Il mondo del karting è in costante evoluzione, spinto dall’innovazione tecnologica e dalla ricerca di maggiore accessibilità. Negli ultimi anni, due tendenze principali stanno ridefinendo il panorama di questo sport motoristico: l’ascesa dell’e-karting e il consolidamento della categoria OK-N. Queste novità promettono di rendere il karting più sostenibile, inclusivo e dinamico, attirando nuove generazioni di piloti e appassionati.
L’Onda Elettrica: Le Nuove Categorie E-Karting FIA
La FIA ha recentemente aperto un nuovo capitolo per il karting, introducendo regolamenti tecnici e di omologazione per le categorie Junior e Senior di e-karting. Questa mossa strategica mira a espandere il karting internazionale, aprendo le porte a nuovi eventi, competizioni e campionati in tutto il mondo. I regolamenti, approvati dal Consiglio Mondiale del Motorsport, si basano sulle normative esistenti per l’e-karting mini, introdotte nell’ottobre 2023.
Le nuove classi Junior e Senior prevedono un limite di tensione di 60 V e richiedono che le batterie siano posizionate centralmente, sotto il piantone dello sterzo, per motivi di sicurezza e bilanciamento. La potenza massima prodotta dal sistema di accumulo di energia ricaricabile è limitata a 23 kW per la Junior e 28 kW per la Senior. Come sottolineato da Akbar Ebrahim, Presidente della Commissione Karting FIA:
“L’e-karting rappresenta una significativa opportunità per la crescita globale del karting, offrendo una categoria di gara fresca e dinamica che contribuisce all’uso di fonti di energia sostenibili nel motorsport.”
OK-N: Un Ponte tra il Karting Nazionale e Internazionale
Parallelamente all’e-karting, la categoria OK-N sta guadagnando sempre più terreno, in particolare in Italia, dove è nata e sta riscuotendo il maggiore successo. Creata dalla FIA nel 2022, la OK-N è stata concepita per rendere la disciplina più accessibile e per offrire un trampolino di lancio ai piloti.

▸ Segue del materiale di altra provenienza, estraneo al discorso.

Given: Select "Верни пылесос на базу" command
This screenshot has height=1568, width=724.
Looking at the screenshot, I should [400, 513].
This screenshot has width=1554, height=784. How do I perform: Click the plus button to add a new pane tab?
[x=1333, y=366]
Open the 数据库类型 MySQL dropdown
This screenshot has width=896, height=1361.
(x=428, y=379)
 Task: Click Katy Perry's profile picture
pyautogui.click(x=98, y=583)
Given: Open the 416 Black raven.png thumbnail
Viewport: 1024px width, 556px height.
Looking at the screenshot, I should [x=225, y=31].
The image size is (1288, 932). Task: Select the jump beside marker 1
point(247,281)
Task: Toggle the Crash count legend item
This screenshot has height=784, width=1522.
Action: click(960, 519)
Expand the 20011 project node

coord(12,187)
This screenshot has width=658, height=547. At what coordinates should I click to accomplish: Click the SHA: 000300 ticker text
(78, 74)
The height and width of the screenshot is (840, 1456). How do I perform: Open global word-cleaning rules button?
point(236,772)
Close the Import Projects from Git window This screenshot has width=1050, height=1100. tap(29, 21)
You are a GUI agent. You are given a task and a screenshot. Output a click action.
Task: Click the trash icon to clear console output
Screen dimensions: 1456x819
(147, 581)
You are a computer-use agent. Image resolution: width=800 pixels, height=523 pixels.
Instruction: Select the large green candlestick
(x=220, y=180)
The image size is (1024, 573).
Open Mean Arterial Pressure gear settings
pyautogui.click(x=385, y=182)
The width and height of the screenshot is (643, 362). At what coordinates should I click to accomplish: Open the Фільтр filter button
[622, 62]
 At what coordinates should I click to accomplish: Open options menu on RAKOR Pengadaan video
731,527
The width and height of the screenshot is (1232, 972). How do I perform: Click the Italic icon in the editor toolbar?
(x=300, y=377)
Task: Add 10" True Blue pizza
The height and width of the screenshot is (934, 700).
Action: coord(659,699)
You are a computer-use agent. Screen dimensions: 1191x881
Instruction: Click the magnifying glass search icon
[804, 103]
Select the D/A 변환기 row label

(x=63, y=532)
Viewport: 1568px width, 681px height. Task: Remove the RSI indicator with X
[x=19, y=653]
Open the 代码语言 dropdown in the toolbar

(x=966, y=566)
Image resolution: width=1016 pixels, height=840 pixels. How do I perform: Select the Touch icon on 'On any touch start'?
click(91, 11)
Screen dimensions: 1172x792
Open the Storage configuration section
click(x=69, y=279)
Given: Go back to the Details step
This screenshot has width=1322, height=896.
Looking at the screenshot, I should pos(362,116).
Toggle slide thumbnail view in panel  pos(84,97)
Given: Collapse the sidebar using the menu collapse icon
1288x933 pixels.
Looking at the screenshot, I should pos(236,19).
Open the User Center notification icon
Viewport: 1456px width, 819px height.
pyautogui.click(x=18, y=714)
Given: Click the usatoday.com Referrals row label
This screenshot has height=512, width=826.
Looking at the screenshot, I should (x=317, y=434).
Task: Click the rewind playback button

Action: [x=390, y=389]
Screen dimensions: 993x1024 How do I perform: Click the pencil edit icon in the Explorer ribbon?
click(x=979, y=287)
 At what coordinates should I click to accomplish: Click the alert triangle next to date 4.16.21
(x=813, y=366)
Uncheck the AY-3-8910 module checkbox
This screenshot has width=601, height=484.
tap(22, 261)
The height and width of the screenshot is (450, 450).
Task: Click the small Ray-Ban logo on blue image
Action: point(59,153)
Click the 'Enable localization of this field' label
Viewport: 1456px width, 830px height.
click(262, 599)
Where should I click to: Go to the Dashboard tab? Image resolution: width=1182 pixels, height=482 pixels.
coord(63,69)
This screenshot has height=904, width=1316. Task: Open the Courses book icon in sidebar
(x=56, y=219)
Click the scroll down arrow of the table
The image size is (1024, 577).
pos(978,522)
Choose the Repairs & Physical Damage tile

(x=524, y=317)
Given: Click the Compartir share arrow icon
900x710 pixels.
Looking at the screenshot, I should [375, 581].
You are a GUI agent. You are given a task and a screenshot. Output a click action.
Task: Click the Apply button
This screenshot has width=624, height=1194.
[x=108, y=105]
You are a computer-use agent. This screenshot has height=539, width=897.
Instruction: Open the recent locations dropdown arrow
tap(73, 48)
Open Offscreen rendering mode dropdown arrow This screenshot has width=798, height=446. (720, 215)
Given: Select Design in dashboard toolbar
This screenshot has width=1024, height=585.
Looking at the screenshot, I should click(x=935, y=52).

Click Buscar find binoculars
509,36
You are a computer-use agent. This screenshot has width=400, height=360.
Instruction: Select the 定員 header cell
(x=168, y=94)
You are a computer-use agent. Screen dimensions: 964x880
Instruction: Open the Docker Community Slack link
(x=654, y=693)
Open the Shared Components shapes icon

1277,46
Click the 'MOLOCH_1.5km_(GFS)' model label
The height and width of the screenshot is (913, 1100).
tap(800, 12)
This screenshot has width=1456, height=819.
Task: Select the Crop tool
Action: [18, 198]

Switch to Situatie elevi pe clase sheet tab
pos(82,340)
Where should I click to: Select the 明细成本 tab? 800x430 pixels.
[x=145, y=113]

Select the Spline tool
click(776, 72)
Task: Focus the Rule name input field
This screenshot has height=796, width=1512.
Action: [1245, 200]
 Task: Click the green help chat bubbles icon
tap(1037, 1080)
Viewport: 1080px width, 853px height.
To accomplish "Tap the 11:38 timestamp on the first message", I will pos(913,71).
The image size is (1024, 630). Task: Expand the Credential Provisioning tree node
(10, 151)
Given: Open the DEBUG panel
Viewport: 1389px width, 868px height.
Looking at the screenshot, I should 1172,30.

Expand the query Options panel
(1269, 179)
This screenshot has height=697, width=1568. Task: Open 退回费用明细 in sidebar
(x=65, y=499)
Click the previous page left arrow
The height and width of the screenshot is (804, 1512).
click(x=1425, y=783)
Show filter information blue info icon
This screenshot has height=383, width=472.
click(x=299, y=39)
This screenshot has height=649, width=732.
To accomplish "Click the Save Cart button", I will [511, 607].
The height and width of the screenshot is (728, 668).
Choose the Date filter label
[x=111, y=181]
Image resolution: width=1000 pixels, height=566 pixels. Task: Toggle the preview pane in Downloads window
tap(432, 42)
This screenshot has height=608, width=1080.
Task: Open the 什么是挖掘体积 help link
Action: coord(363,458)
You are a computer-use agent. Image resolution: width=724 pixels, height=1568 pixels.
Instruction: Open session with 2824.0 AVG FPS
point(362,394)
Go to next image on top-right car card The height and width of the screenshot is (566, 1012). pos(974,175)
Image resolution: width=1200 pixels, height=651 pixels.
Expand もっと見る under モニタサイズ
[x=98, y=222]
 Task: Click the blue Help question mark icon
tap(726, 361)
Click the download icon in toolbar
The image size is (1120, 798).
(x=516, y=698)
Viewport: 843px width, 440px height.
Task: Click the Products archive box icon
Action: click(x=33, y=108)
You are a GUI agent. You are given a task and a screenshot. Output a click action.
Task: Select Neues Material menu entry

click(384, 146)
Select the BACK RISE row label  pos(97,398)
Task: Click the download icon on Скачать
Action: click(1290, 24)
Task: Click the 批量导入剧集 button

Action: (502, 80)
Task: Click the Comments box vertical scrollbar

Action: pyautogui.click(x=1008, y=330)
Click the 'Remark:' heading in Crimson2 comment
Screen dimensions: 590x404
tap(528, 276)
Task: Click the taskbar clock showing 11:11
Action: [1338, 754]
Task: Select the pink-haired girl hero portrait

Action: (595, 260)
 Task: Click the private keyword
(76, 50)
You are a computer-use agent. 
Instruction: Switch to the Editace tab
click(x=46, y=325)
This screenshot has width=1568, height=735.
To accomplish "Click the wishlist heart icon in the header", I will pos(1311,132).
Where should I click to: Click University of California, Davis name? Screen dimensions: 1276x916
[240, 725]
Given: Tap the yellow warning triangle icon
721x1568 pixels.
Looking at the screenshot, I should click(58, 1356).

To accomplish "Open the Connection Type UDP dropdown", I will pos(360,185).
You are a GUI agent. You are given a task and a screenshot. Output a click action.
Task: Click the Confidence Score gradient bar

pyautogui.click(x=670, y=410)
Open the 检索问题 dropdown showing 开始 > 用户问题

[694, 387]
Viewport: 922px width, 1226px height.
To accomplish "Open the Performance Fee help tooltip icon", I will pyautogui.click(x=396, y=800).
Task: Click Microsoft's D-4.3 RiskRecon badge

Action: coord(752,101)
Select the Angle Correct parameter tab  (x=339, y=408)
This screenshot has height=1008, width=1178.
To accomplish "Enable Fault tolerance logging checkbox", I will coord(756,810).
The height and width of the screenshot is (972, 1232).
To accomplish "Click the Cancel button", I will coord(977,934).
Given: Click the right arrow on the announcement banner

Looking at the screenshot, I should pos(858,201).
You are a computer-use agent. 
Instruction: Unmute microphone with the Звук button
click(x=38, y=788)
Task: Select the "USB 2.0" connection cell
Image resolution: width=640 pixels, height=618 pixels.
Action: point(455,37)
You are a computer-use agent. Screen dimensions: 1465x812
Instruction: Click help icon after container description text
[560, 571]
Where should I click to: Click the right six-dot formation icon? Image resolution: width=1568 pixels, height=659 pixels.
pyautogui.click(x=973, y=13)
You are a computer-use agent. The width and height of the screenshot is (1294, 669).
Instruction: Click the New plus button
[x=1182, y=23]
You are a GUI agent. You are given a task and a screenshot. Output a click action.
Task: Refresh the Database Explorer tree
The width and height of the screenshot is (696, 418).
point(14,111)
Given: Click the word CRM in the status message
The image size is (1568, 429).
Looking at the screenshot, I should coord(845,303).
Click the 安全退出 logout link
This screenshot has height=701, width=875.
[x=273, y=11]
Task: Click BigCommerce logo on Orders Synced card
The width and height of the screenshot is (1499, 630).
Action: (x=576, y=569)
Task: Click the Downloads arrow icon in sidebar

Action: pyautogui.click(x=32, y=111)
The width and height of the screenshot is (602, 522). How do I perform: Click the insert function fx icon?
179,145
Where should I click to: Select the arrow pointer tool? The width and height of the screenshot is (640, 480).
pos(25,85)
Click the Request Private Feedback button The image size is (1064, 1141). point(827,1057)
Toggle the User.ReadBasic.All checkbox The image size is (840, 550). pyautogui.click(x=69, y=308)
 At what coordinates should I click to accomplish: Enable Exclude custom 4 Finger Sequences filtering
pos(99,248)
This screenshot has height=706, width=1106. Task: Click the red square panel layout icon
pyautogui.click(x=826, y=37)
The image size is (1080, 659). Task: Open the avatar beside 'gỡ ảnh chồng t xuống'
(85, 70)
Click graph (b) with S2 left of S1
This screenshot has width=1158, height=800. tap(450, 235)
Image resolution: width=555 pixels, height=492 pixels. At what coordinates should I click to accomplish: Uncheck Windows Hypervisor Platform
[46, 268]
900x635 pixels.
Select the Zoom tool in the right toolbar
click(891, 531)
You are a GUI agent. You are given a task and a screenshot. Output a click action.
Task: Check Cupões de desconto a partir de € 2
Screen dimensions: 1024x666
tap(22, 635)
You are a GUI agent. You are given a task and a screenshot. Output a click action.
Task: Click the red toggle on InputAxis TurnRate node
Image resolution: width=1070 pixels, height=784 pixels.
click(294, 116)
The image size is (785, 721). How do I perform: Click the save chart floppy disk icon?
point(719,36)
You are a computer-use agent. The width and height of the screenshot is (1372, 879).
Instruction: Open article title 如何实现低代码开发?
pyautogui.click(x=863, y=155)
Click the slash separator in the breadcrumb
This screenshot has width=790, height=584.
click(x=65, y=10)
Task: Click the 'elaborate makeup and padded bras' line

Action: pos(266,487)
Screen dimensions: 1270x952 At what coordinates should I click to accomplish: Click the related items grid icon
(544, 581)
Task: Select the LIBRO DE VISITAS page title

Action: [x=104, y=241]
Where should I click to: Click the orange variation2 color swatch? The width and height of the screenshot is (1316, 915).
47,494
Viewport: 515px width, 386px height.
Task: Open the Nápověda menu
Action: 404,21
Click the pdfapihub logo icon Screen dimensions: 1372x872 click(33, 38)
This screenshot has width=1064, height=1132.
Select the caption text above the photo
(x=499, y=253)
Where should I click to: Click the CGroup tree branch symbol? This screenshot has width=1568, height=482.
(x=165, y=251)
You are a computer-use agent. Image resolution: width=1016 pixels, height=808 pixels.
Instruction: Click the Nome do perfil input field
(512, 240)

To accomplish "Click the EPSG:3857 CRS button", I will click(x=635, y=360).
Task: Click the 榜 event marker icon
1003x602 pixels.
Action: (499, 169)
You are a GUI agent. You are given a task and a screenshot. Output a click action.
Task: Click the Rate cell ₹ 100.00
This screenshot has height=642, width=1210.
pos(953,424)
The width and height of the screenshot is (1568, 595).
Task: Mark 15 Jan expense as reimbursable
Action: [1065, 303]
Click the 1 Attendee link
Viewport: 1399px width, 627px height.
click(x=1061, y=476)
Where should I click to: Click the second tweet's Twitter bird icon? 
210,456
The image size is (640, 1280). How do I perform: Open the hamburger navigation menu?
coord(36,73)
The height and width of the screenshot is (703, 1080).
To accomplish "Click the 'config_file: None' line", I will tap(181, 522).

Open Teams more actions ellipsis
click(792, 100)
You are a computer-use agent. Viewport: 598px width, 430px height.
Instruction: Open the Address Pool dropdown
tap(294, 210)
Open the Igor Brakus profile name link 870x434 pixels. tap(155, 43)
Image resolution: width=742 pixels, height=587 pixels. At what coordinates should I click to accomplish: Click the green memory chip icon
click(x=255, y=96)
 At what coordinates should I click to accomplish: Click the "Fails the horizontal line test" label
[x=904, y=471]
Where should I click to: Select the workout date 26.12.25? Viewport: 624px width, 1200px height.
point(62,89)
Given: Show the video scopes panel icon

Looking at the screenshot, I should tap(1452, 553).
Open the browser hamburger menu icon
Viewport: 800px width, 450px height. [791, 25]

Il successo dell’OK-N è evidente dai numeri. La Coppa del Mondo OK-N 2025 a Cremona ha visto la partecipazione di 173 piloti. Questo dimostra come la categoria stia riuscendo a coinvolgere un ampio numero di partecipanti grazie a costi di gestione più contenuti. L’Italia, in particolare, ha abbracciato questa categoria, con risultati che stanno iniziando a mostrare il suo potenziale.
La OK-N si configura come una categoria ibrida che consente ai piloti più meritevoli di ogni paese di accedere a competizioni internazionali. Non si tratta di un Campionato del Mondo, ma di un formato che la FIA ha adottato per distinguere le competizioni e promuovere la partecipazione.
Un aspetto interessante dell’OK-N è la diversità dei telai utilizzati. Questa apertura favorisce la presenza di produttori più piccoli e team legati al karting nazionale, contribuendo a un ecosistema più vario e competitivo.
Quindi queste modifiche mirano a rendere le competizioni più eque e avvincenti, garantendo al contempo una maggiore chiarezza regolamentare per tutti i partecipanti. Tendenze che, supportate da regolamenti chiari e lungimiranti da parte di FIA e ACI Sport, promettono un futuro brillante per il karting. Ciò rende più attraente per un pubblico più ampio e prepara la prossima generazione di campioni per le sfide del motorsport moderno.